Newswise — ITHACA, N.Y. — NATO military planners in Afghanistan may benefit from an important military lesson learned from the Vietnam War: Aerial bombing missions during counterinsurgency operations are often counterproductive because they drive neutral civilians to the enemy side, according to peer-reviewed research that examined detailed data from Vietnam.
“This is a unique strategy to chart the co-evolution of bombing and insurgent control over time,” said Thomas Pepinsky, Cornell University assistant professor of government and co-author of the study, “Aerial Bombing and Counterinsurgency in the Vietnam War,” which is published online by the American Journal of Political Science.
In the study, Pepinsky and co-authors Matthew Kocher and Stathis Kalyvas of Yale University looked at whether South Vietnamese and American counterinsurgency operations benefitted from the massive bombing of the south.
“No one has ever actually tried to see in a broad, comparative sense if the bombardment was effective,” Pepinsky said. “No one’s been able to show, with anything close to the level of detail, broad coverage and rich statistical evidence that we have, that this was uniformly counterproductive for the U.S. military’s broader strategic goals.”

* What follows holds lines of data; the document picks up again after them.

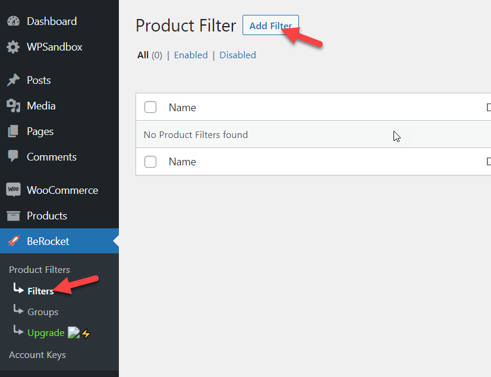This screenshot has height=377, width=491.
Task: Click the WPSandbox gear icon
Action: pyautogui.click(x=13, y=47)
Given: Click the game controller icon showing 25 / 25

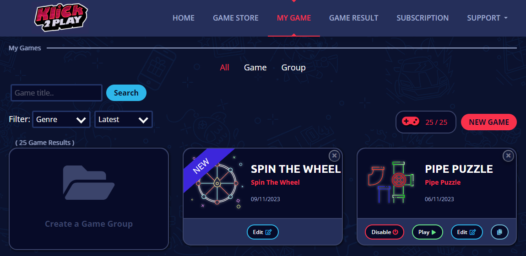Looking at the screenshot, I should point(411,122).
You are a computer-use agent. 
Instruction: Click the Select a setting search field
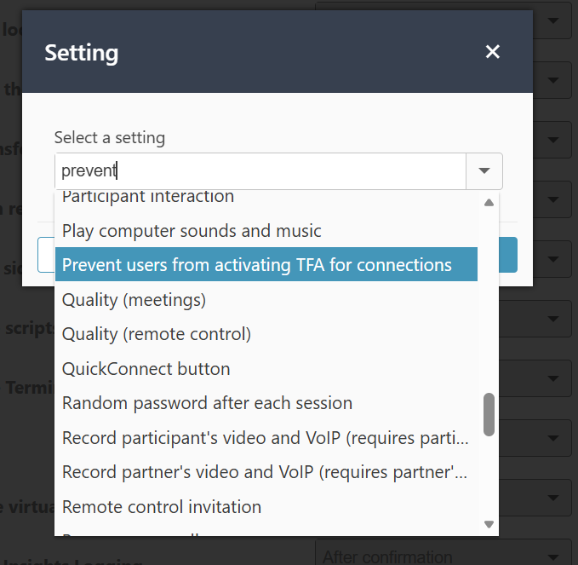pos(260,171)
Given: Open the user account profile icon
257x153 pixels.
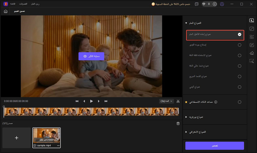Looking at the screenshot, I should tap(222, 4).

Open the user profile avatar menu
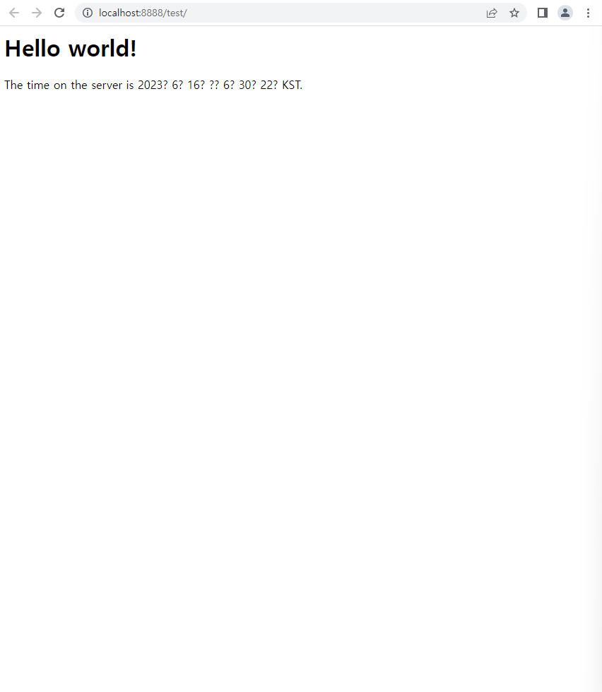[565, 13]
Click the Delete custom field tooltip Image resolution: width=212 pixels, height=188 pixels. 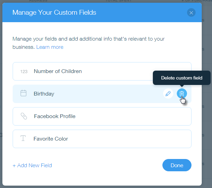click(182, 78)
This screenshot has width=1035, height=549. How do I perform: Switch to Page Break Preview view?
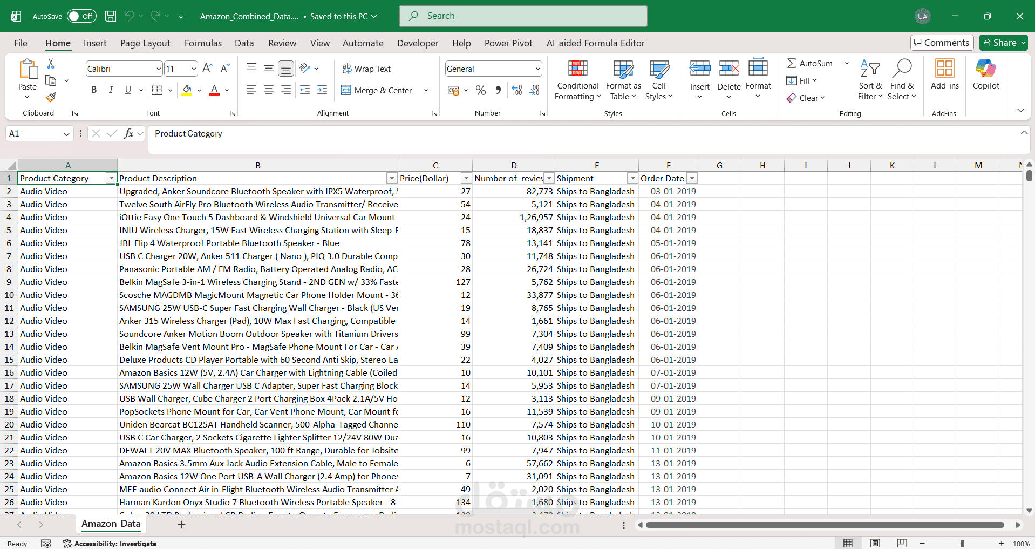[902, 543]
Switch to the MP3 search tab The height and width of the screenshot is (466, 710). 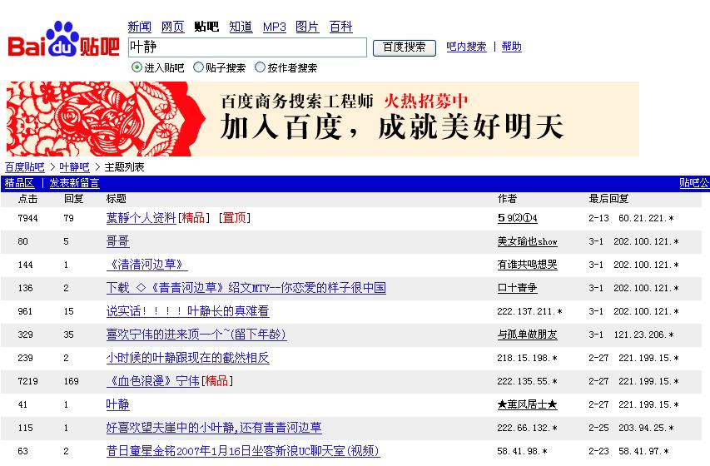point(274,27)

In wars such as those in Vietnam and Afghanistan, insurgents live among noncombatants, and it is difficult to distinguish friend from foe.
“We would suggest – although we don’t do it in the paper – that this has implications for any effort to target insurgents,” Pepinsky said. “To be effective in counterinsurgency warfare, you need to distinguish insurgents from neutrals or potential allies. Any technology that fails to do that is not only not going to work, it’s probably going to work in the wrong direction.”